To achieve their goals, makers of novel AI chips are using a “classic” strategy: Redesigning chips from scratch, specifically for the new class of tasks that are suddenly becoming important in computing.
That was the formula for graphics cards in the past, and that's how Nvidia built its current success. It took a while for graphics chips to be repurposed for AI, but the reality is that it's never been a perfect fit.
"Bottleneck"
Jonathan Ross, who used to head Google's AI chip development program, said he founded a startup called Groq because he believed there was a completely different way to design chips, optimized only to run powerful AI models.
Groq claims its chip can also deliver AI power much faster than Nvidia's best chip, and crucially, at just one-third the power.
This is due to its unique design, with memory embedded inside, rather than separate, and it makes sense that the startup could deliver inference tasks at a lower cost than Nvidia’s systems, according to Jordan Nanos, an analyst at SemiAnalysis.

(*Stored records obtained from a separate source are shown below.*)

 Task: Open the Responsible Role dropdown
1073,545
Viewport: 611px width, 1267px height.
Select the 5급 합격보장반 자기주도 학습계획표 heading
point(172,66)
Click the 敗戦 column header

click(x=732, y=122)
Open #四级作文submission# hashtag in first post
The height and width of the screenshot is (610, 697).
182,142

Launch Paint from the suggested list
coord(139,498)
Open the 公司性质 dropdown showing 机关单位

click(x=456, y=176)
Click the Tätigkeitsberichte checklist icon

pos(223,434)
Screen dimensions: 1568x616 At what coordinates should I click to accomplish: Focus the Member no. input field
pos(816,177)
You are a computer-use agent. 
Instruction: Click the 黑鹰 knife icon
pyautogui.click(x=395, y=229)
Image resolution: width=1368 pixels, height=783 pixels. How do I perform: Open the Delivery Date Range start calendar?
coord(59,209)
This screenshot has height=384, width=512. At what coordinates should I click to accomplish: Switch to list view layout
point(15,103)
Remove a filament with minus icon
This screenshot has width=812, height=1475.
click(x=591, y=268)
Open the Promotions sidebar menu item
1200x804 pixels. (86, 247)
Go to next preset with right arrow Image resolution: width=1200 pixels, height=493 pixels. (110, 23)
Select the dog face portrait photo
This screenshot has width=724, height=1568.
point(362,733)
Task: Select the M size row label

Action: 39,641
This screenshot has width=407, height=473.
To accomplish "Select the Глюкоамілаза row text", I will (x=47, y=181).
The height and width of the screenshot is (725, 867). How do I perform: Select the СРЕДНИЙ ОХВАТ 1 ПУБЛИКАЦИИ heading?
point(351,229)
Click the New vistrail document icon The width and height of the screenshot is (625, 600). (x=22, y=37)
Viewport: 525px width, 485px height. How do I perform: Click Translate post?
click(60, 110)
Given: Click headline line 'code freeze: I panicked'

Meanwhile, Positron is taking a different approach to delivering faster inference. The startup, which is partnering with Cloudflare, has created a simplified chip with a narrower range of capabilities, aimed solely at performing tasks faster.
Positron’s next-generation system is expected to compete directly with Nvidia’s next-generation chip, called Vera Rubin. Based on Nvidia’s roadmap, Positron’s chip will be 2-3 times more efficient, while delivering 3-6 times more power per unit of input, according to Mitesh Agrawal, CEO of Positron.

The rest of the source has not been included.